**Фрагмент текста**
Читать «Памятные записки (сборник)» онлайн - страница 14

Давид Самойлов

Сестры, как потом оказывается, родные тетки замечательного писателя и переводчика Николая Любимова. И сам Николай Михайлович в студенчестве живет у своих теток. Мы с ним приобретаем несколько страниц общих воспоминаний.

С ним вместе вспомнили мы легенду о конце инженера Когана-Шелестяна. Эта и подобные истории развивались на протяжении времени, и теперь я не могу точно вспомнить, что было моим собственным детским впечатлением, а что узнано из разговоров взрослых и измыслено потом. Многие сюжеты начинались, во всяком случае, в самом раннем моем возрасте и заканчивались много лет спустя.

Дело происходило во время войны. Будто бы инженер был очень богат, сына женил, а дочь выдал замуж за состоятельных людей, а в войну, чтобы не конфисковали у него, как у еврея, имущество, все отписал детям. Говорила Анна Прокофьевна, что после этого сын, носивший уже румынскую фамилию Шелестяну, от отца отказался, зять тоже прибрал его деньги, но компрометирующие родственные отношения прервал. И обедневший инженер Коган с протянутой рукой стоял у подъезда оперы в дни великосветских премьер, наблюдая шикарный выезд своих детей.

Было так или не было? Но это один из многочисленных бродячих сюжетов нашего дома.

Напротив важного инженера жили два брата – Шура и Юлик Биргеры. Они тоже отбыли за границу, кажется в Бельгию. Комнаты же их заняли два семейства. Большую – грузчик Мухин, человек огромной физической силы и, непонятно почему, злобный ненавистник советской власти. Жил он с женой, дородной и красивой Валентиной, бывшей кухаркой Биргеров, с пасынком и сыном Толькой.

А в комнату поменьше въехала отвратительно толстая и уродливая, как клубень, гулящая баба с дочерью Манькой, придурковатой проституткой.

После отъезда Когана и Биргеров из старых жильцов в нашем подъезде самой заметной фигурой остался доктор Игорь Игоревич Вокач. Своей таинственной и замкнутой жизнью он вызывал любопытство и почтение. На всех дверях и стенах подъезда обильно были нацарапаны или изображены мелом неприличные слова и рисунки. На двери же Игоря Игоревича неизменно красовалась надпись: «Здесь живет известный врач Игорь Игорич Вокач».

Вокач служить в советских учреждениях отказался. Он имел вывеску и частную практику. Врач он был превосходный. Его вызывали к нам только при самых опасных заболеваниях, потому что, как медик у медика, гонорар брать он отказывался. Впрочем, тогда это правило было повсеместно распространено и, надо сказать, порой затрудняло приглашение хорошего специалиста к больному из врачебной семьи. Какой-нибудь почтенный старец, профессор неукоснительно приезжал по вызову любого своего коллеги и бесплатно лечил его самого, его чад и домочадцев.

Игорь Игоревич казался мне в детстве нелюдимым, сердитым стариком, хотя лет ему было не более пятидесяти. Неразговорчивость же Вокача, возможно, объяснялась тем, что он был наследственный заика. В мужском колене этой фамилии передавалось из поколения в поколение имя Игорь и заикание. В домашнем общении, говорят, Игорь Игоревич был любезен, весел и общителен. У меня не было случая это наблюдать.

**Задание**
Кто, согласно фрагменту текста, поселился в большой комнате братьев Биргеров? Перечислите всех.

**Исходные данные**

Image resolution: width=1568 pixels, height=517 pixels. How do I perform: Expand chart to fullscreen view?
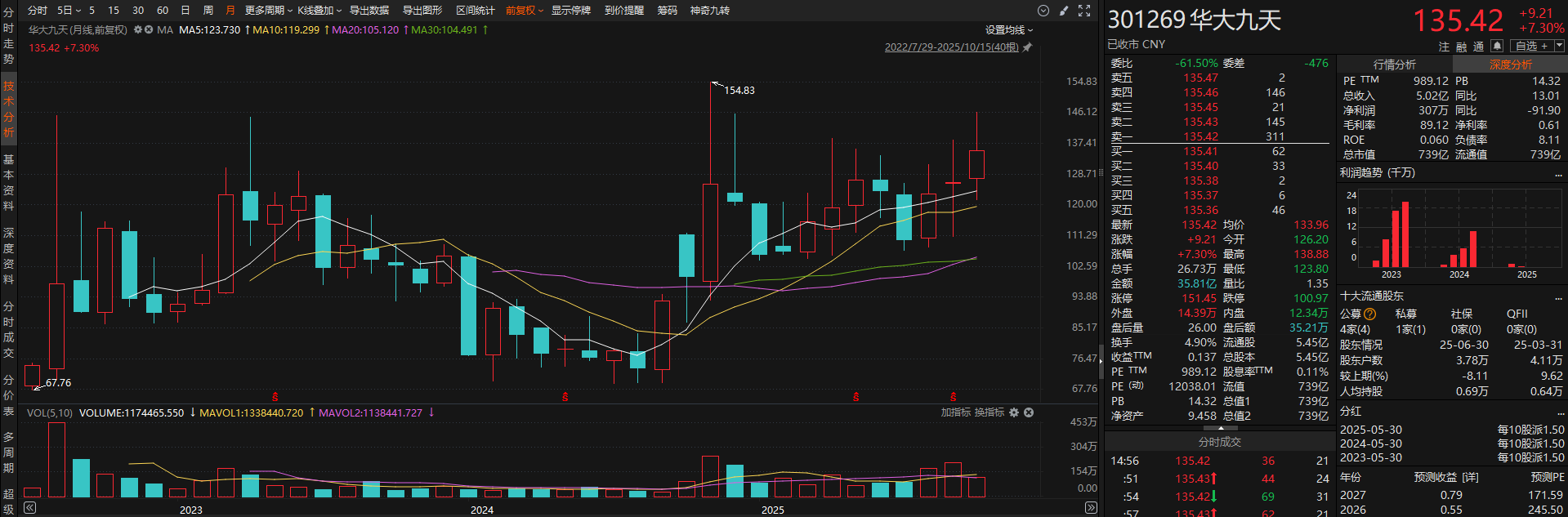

**Решение задания**
- грузчик Мухин
- его жена Валентина, бывшая кухарка Биргеров
- его пасынок
- его сын Толька